Thursday, October 18, 2012

Catholic Church's claims on child abuse dismissed as 'laughable'

LAWYERS at the centre of a class action against the Christian Brothers and Sisters of Mercy religious orders say claims by the Catholic Church that it is committed to facing up to child abuse are "laughable". 
 
Lawyer Adrian Joel said the church had spent the past three years in legal manoeuvres to avoid responsibility for abuse in a class action involving thousands of former child migrants.

With the effectiveness of a looming Victorian parliamentary inquiry already being questioned, Mr Joel said unless it dealt with the legal barriers raised by the church, "the hearing will simply be ritualistic nonsense".

Former child migrants, sent to Australia from church homes in Britain, Ireland and Malta, and raised in appalling conditions from the 1940s to the 60s, are seeking to sue the Christian Brothers and the Sisters of Mercy.

The scandal was the subject of a Senate inquiry in 2001. The federal government paid compensation of $3.7 million in 2002, while former prime minister Kevin Rudd apologised for the government's role in 2009.
 
Mr Joel said legal action was barred by a "mosaic of" sate and federal laws.

In Western Australia, action would be barred by the statute of limitations dictating that time is to be measured from the event rather than from a victim's awareness of the event.

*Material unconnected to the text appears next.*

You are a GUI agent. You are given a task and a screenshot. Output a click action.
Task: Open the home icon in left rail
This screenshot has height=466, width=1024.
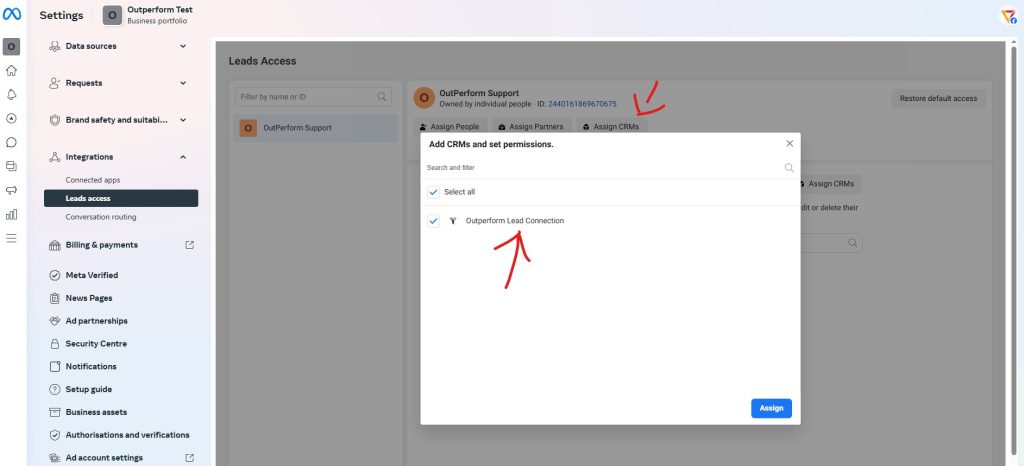point(11,71)
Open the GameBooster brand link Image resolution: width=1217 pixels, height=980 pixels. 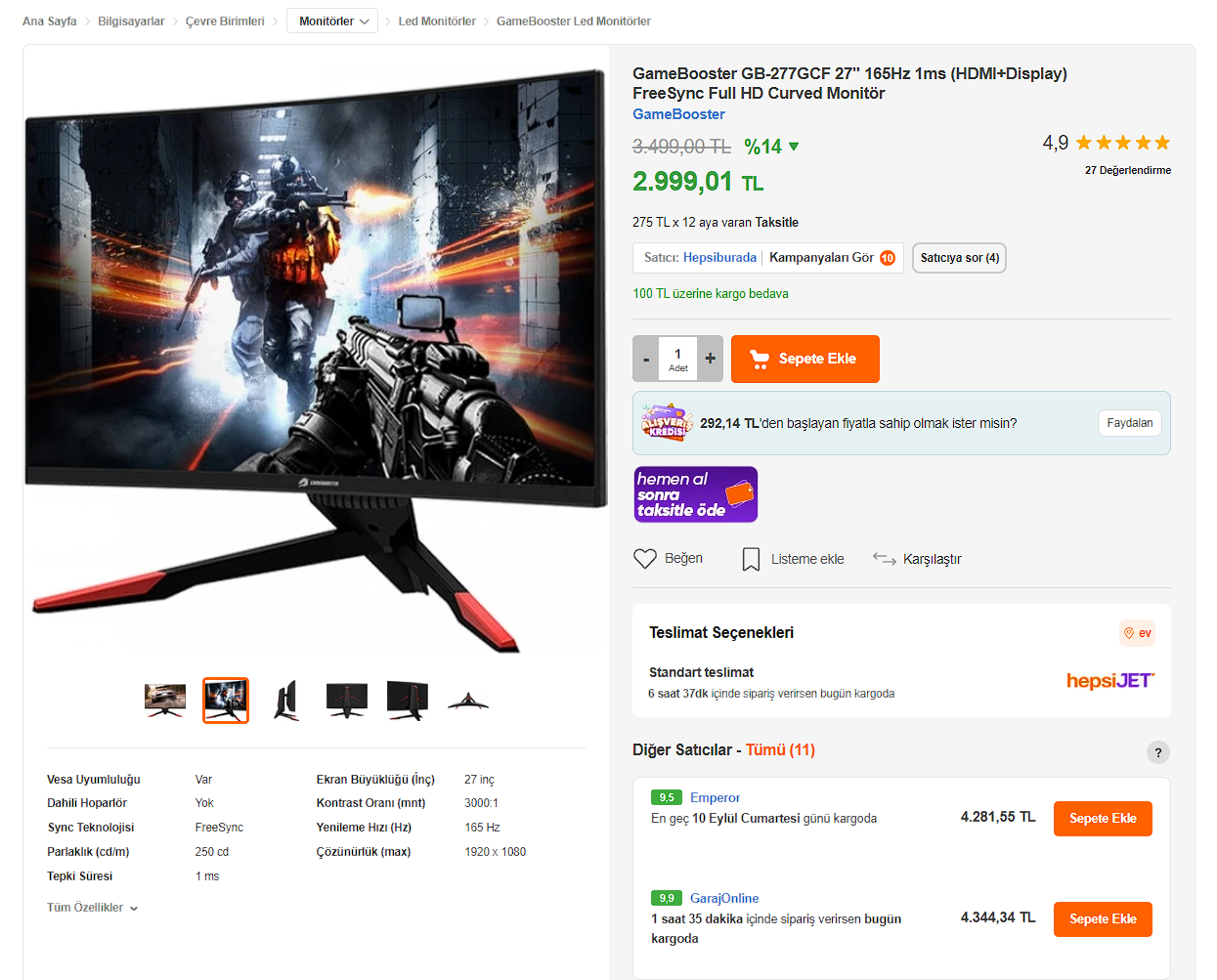[x=678, y=114]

Hence an action was brought in the US by lead plaintiffs Emmanuel Ellul, Valerie Carmack and Hazel Goulding on behalf of up to 10,000 former child migrants.

But church lawyers successfully argued the allegations concerned a separate juridical entity in Australia called Christian Brothers Oceania, which lawyers for the plaintiffs had not heard of until the case began.

Church lawyers also successfully argued that the Sisters of Mercy was not a legal entity.

In March last year, US district judge Paul Crotty dismissed the action on jurisdictional and statute of limitations grounds. The case is now in the appellate court.

In its submission to the Victorian parliamentary inquiry into the handling of alleged criminal abuse of children by religious and other organisations, which begins hearings today, the Catholic Church has admitted it was slow to believe victims and wrongly believed the denials of "predators". 

In an appendix it lists Christian Brothers CFC (meaning Congregatio Fratrum Christianorum) and Sisters of Mercy RSM (Religious Sisters of Mercy) among its religious institutes, orders and societies.

But in court in the US, the church argued that no such legal entities existed in Australia.
Victoria Police has accused the church of hindering investigations. 

And Patrick Parkinson, a former adviser to the church on child protection issues, has accused the church of cover-ups by "people at the highest levels of the Catholic Church nationally".